The 60 people in Moncton, the 450 in St. Catharines, the 100 in Ottawa, the 125 in Kingston, all revealed the widespread feeling against Trudeau.

Throughout our tour we put forward the call for united fronts of all groups and individuals who wanted to fight for our civil liberties. That struggle is now beginning.


OFL Backs Trudeau In Québec Repression

The top brass of the Ontario Federation of Labor was able to carry its resolution at the Niagara Falls convention endorsing the Trudeau government’s Public Order Temporary Measures Act (Bill C-181). But not without a struggle carried by a sizeable opposition bloc of delegates who had coalesced around the Ontario Reform Caucus, and only by sugar-coating its craven words with claims that they had been worked out in close consultation with the same NDP leaders who had earlier opposed the War Measures Act itself, for which Bill C-181 is a substitute.

The reversal of the NDP leadership was effectively used to bludgeon the opposition and confuse the majority of the 1,000 delegates into thinking that, after all, if those who had opposed the original War Measures Act think there is no real danger in the substitute—what basis did they have to think otherwise?

Steel leader Eamon Park, who had opposed the blanket endorsation that the executive had first projected, trotted out the fatuous argument that only by supporting this bill can the government lift the War Measures Act. He and others spread the illusion that the new bill was really only directed against the FLQ, and that the union movement, even though the president of the Montreal CNTU Council is still in jail, has nothing to fear from this repressive legislation.

The opposition tore into this pap, scoring in particular point 6 of the resolution which even went so far as to support the idea of "permanent legislation" to deal with "anticipated insurrection." A leaflet put out in the name of the Ontario Reform Caucus pointed out that the joint executive committees of the united Québec labor movement thought otherwise—that the new legislation "changes nothing essential"—but the opposition was overwhelmed.

The Toronto leadership of the OFL has already had some second thoughts about their servile action.
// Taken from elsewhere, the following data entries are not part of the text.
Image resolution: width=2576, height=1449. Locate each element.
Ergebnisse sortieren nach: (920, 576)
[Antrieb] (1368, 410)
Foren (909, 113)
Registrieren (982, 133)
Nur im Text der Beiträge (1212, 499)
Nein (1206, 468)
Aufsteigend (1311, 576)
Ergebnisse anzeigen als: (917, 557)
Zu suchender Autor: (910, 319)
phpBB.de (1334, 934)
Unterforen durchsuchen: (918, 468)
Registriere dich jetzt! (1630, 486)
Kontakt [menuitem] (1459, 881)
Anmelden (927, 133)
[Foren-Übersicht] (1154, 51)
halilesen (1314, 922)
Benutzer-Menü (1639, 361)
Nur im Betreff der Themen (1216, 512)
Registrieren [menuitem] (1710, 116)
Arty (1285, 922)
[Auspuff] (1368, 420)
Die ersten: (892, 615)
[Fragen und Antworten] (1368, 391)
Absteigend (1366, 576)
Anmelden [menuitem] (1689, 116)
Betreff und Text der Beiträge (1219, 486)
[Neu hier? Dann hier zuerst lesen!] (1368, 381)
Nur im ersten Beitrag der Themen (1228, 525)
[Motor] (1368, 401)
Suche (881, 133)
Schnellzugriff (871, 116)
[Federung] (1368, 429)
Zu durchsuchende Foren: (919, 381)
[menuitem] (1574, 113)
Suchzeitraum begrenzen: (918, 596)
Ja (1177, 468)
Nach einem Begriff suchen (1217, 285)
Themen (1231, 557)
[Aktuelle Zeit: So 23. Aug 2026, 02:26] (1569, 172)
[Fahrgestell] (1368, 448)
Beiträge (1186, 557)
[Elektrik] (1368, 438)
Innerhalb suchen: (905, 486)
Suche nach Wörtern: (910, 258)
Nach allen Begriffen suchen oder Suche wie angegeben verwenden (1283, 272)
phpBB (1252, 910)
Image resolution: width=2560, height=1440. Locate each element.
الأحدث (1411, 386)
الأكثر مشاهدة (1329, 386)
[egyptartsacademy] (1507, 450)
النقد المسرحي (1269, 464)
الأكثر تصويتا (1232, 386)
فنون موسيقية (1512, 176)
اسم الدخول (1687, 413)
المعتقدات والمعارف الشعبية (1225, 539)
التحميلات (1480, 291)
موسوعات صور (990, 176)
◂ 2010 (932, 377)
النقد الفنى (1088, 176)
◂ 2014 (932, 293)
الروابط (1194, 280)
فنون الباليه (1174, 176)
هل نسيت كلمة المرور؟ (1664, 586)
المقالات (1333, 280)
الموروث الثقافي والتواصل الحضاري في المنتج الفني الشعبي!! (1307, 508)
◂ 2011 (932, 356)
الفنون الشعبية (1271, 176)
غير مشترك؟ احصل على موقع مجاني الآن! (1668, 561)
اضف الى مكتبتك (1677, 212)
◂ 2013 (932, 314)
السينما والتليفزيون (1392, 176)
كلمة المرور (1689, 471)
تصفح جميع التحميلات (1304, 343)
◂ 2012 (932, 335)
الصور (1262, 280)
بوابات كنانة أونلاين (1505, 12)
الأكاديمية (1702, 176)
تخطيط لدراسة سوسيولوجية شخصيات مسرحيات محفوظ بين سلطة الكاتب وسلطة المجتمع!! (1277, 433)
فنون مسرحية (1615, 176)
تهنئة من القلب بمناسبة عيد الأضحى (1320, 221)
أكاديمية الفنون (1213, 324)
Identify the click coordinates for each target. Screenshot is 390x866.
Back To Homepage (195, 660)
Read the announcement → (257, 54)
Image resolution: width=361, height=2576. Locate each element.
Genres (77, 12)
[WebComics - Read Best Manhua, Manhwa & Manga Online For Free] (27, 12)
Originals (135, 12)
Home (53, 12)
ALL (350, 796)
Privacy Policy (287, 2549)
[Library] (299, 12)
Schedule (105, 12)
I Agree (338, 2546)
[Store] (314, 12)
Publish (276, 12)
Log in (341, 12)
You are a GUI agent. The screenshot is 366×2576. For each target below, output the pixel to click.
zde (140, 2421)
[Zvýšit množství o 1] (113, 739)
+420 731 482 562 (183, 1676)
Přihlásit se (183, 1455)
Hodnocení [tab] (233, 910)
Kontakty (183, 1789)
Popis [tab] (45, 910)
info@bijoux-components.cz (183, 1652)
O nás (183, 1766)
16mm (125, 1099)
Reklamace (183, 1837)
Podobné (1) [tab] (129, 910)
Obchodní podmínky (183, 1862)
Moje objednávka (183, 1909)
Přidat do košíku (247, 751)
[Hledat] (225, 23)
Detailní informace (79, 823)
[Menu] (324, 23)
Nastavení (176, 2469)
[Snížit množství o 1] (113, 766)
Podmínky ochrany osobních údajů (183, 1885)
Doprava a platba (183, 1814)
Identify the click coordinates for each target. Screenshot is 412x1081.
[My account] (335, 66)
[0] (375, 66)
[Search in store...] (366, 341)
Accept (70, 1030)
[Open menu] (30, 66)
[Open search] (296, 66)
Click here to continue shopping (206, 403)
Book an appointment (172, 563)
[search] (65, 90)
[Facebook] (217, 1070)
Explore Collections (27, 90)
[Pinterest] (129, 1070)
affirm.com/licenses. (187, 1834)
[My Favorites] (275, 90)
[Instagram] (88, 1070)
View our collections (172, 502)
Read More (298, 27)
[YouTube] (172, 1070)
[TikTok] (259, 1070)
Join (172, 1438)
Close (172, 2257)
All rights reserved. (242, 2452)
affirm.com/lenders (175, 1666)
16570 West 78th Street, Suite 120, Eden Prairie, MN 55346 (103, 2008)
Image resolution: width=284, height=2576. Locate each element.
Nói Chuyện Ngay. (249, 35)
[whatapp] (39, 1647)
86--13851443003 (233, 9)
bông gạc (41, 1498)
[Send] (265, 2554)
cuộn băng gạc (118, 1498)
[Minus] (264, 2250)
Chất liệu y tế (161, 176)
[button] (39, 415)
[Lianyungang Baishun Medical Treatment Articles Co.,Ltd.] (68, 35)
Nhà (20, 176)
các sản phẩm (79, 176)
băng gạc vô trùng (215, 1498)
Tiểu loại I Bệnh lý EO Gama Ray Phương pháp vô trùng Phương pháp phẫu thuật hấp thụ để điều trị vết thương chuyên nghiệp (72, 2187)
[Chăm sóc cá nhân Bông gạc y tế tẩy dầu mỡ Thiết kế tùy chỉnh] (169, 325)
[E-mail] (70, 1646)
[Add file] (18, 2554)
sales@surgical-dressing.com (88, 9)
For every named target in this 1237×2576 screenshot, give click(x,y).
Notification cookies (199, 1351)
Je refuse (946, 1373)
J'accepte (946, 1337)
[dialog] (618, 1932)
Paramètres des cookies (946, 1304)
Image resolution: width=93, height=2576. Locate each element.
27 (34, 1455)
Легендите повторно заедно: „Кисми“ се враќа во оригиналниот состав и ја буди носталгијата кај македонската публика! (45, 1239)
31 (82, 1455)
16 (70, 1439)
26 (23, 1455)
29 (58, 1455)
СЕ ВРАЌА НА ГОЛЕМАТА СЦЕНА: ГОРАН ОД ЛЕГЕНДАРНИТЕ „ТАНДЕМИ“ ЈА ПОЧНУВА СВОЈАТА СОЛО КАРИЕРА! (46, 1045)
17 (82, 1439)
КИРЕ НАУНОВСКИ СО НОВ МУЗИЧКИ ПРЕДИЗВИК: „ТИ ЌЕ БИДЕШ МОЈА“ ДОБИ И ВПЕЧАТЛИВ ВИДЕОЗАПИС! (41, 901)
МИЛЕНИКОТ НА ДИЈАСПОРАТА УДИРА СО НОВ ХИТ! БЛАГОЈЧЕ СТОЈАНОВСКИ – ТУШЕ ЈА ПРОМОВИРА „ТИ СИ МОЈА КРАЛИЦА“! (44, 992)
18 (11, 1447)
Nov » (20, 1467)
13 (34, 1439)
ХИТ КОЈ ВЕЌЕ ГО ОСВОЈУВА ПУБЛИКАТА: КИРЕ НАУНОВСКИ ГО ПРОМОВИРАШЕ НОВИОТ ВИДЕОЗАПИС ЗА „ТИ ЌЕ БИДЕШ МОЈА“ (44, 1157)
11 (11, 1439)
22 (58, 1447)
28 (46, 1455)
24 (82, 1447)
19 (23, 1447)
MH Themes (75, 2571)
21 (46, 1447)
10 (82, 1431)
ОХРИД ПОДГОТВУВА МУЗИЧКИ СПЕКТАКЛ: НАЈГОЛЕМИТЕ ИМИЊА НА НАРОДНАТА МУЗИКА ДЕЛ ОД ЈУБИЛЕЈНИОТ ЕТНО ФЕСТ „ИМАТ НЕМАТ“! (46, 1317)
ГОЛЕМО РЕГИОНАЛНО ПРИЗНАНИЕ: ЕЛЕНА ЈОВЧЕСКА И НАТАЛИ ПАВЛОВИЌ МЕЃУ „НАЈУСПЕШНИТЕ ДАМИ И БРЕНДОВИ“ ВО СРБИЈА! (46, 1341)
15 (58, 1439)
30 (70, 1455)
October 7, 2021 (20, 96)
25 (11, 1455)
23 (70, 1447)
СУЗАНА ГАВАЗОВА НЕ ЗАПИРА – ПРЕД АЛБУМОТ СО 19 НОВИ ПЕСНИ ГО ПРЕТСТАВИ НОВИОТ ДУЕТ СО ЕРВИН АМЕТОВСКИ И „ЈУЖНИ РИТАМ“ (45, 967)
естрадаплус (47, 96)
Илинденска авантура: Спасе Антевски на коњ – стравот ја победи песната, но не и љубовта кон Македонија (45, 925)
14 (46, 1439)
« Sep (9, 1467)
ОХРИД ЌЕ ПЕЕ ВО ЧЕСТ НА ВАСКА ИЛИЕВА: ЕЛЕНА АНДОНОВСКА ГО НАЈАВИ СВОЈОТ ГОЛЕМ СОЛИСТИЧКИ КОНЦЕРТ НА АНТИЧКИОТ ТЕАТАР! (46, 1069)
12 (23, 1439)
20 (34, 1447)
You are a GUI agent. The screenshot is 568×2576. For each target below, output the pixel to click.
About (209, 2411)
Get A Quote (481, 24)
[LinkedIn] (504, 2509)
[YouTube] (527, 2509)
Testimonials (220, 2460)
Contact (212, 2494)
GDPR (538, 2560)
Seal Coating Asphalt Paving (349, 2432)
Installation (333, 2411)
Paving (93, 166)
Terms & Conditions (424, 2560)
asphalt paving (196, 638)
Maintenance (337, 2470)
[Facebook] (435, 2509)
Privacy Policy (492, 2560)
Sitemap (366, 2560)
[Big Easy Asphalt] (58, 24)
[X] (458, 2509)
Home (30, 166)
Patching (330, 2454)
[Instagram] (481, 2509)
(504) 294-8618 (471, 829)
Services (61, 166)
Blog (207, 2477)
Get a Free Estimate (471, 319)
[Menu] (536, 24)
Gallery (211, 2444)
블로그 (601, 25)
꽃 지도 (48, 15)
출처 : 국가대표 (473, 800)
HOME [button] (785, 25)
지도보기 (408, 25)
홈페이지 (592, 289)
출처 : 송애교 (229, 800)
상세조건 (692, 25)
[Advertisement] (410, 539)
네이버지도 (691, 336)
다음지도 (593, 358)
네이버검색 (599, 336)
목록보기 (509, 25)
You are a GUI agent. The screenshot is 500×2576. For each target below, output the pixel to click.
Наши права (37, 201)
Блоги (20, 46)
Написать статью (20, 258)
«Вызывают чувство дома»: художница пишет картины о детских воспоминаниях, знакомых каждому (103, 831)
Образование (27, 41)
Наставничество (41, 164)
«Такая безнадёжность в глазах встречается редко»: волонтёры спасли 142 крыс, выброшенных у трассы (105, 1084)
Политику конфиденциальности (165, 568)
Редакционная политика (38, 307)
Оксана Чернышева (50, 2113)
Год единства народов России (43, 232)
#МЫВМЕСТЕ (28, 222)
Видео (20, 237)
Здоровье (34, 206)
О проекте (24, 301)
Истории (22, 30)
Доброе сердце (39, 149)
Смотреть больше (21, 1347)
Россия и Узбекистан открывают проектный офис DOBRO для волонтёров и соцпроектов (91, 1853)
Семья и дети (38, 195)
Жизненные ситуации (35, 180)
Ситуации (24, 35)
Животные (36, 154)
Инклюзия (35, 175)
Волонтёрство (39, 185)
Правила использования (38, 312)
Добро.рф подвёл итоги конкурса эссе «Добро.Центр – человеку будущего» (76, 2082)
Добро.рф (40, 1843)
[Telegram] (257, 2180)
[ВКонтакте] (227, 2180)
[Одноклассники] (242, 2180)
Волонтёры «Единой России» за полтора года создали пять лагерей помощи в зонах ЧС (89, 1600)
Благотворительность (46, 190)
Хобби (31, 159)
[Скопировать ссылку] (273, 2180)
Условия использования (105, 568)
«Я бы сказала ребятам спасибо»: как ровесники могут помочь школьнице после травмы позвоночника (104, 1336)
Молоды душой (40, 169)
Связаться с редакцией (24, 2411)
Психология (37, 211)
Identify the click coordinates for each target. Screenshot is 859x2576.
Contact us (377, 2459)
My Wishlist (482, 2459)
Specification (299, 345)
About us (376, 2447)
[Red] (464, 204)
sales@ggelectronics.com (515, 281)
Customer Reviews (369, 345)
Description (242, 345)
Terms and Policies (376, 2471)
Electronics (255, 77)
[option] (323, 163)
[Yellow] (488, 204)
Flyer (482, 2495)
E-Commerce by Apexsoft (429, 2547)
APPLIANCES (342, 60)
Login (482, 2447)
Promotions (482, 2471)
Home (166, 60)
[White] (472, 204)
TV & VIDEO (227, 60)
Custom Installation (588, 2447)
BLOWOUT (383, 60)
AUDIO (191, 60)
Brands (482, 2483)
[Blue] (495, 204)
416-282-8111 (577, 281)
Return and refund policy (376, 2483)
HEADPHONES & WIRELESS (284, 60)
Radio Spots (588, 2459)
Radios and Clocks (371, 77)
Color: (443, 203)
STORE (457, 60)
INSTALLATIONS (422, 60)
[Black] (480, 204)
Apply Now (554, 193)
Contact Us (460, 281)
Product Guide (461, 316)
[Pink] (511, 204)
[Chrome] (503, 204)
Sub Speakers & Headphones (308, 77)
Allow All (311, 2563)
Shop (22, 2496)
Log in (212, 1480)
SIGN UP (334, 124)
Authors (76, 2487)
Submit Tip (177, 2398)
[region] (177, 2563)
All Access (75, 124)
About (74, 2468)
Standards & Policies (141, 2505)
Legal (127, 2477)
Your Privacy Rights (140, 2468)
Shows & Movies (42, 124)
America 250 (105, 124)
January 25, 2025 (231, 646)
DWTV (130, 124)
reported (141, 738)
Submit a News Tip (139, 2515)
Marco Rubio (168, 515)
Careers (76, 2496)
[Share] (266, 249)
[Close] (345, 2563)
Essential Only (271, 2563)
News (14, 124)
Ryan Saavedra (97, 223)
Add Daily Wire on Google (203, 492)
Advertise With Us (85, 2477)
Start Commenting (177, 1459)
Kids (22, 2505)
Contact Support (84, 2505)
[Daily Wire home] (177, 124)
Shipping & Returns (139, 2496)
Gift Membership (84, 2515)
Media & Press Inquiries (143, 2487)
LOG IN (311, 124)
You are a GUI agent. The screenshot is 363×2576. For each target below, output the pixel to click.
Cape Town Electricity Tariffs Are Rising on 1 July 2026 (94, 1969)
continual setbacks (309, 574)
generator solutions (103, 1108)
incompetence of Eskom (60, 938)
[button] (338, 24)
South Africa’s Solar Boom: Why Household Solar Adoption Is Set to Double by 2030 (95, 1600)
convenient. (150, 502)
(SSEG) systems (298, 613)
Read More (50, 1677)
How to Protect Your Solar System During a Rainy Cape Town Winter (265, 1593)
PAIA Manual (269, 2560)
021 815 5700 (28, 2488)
When they came to put the Niagara Falls resolution through the Toronto Labor Council the next day, they removed point 6. They will have more thoughts about their treacherous disarming of the struggle against this repressive legislation as the rank and file undergoes new experiences and advances to drive them out of their offices rf misleadership.


Québec Committee Appeals
For United Defense Actions

Montreal, November 11, 1970

The Comité Québécois pour la Défense des Libertés (Québec Committee for the Defense of Freedom) calls for solidarity actions throughout the country and, where defense committees have already been created, for:

  • Repeal of any special law for Québec.
  • Withdrawal of the Canadian army from Québec territory.
  • An end to the repressive offensive of the military and police. -Immediate release of the political prisoners.
  • Awareness that the real problems are social, economic and political.

In addition, we ask:

  • United action of all the committees already formed toward a greater offensive against the repressive forces.
  • The regroupment of all those in each locality who are struggling for the same ends.
  • A meeting within the shortest possible time of representatives of all the committees across the country in order to elaborate joint actions.

Moreover we wish to receive all available information on the other committees already formed, and the actions which they have undertaken or will undertake.